### Directive:
Reproduce the following listing line for line without any changes.

-------- Provided data

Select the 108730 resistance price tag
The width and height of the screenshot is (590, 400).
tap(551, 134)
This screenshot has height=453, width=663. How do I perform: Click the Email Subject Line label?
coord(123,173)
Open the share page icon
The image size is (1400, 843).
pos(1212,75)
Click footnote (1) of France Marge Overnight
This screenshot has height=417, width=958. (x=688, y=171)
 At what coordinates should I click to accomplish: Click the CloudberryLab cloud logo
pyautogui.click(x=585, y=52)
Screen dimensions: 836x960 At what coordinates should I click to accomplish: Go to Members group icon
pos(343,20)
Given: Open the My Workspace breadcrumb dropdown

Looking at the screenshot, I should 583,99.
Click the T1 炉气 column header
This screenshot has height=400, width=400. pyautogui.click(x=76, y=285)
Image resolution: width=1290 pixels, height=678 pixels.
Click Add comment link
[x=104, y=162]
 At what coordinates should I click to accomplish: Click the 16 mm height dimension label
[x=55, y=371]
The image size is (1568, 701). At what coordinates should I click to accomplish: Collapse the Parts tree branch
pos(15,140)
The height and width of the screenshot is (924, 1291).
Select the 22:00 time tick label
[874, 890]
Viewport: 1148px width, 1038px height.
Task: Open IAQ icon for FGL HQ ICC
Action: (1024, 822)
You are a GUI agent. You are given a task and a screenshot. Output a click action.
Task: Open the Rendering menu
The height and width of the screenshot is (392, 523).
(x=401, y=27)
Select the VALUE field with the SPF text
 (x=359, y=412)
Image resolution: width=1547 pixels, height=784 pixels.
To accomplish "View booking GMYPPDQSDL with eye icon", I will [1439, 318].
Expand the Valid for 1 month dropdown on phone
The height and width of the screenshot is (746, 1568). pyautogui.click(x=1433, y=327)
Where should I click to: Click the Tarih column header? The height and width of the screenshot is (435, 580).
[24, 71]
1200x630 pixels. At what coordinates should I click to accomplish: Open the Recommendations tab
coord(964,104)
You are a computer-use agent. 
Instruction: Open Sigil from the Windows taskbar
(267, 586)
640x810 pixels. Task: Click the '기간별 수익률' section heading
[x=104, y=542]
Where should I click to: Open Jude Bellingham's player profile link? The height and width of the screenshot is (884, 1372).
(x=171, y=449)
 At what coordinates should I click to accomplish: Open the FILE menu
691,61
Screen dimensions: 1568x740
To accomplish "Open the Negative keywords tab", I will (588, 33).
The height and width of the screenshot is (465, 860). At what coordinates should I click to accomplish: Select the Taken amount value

----------------

### Correct response:
Select the 108730 resistance price tag
The width and height of the screenshot is (590, 400).
tap(551, 134)
This screenshot has height=453, width=663. How do I perform: Click the Email Subject Line label?
coord(123,173)
Open the share page icon
The image size is (1400, 843).
pos(1212,75)
Click footnote (1) of France Marge Overnight
This screenshot has height=417, width=958. (x=688, y=171)
 At what coordinates should I click to accomplish: Click the CloudberryLab cloud logo
pyautogui.click(x=585, y=52)
Screen dimensions: 836x960 At what coordinates should I click to accomplish: Go to Members group icon
pos(343,20)
Given: Open the My Workspace breadcrumb dropdown

Looking at the screenshot, I should 583,99.
Click the T1 炉气 column header
This screenshot has height=400, width=400. pyautogui.click(x=76, y=285)
Image resolution: width=1290 pixels, height=678 pixels.
Click Add comment link
[x=104, y=162]
 At what coordinates should I click to accomplish: Click the 16 mm height dimension label
[x=55, y=371]
The image size is (1568, 701). At what coordinates should I click to accomplish: Collapse the Parts tree branch
pos(15,140)
The height and width of the screenshot is (924, 1291).
Select the 22:00 time tick label
[874, 890]
Viewport: 1148px width, 1038px height.
Task: Open IAQ icon for FGL HQ ICC
Action: (1024, 822)
You are a GUI agent. You are given a task and a screenshot. Output a click action.
Task: Open the Rendering menu
The height and width of the screenshot is (392, 523).
(x=401, y=27)
Select the VALUE field with the SPF text
 (x=359, y=412)
Image resolution: width=1547 pixels, height=784 pixels.
To accomplish "View booking GMYPPDQSDL with eye icon", I will [1439, 318].
Expand the Valid for 1 month dropdown on phone
The height and width of the screenshot is (746, 1568). pyautogui.click(x=1433, y=327)
Where should I click to: Click the Tarih column header? The height and width of the screenshot is (435, 580).
[24, 71]
1200x630 pixels. At what coordinates should I click to accomplish: Open the Recommendations tab
coord(964,104)
You are a computer-use agent. 
Instruction: Open Sigil from the Windows taskbar
(267, 586)
640x810 pixels. Task: Click the '기간별 수익률' section heading
[x=104, y=542]
Where should I click to: Open Jude Bellingham's player profile link? The height and width of the screenshot is (884, 1372).
(x=171, y=449)
 At what coordinates should I click to accomplish: Open the FILE menu
691,61
Screen dimensions: 1568x740
To accomplish "Open the Negative keywords tab", I will (588, 33).
The height and width of the screenshot is (465, 860). At what coordinates should I click to accomplish: Select the Taken amount value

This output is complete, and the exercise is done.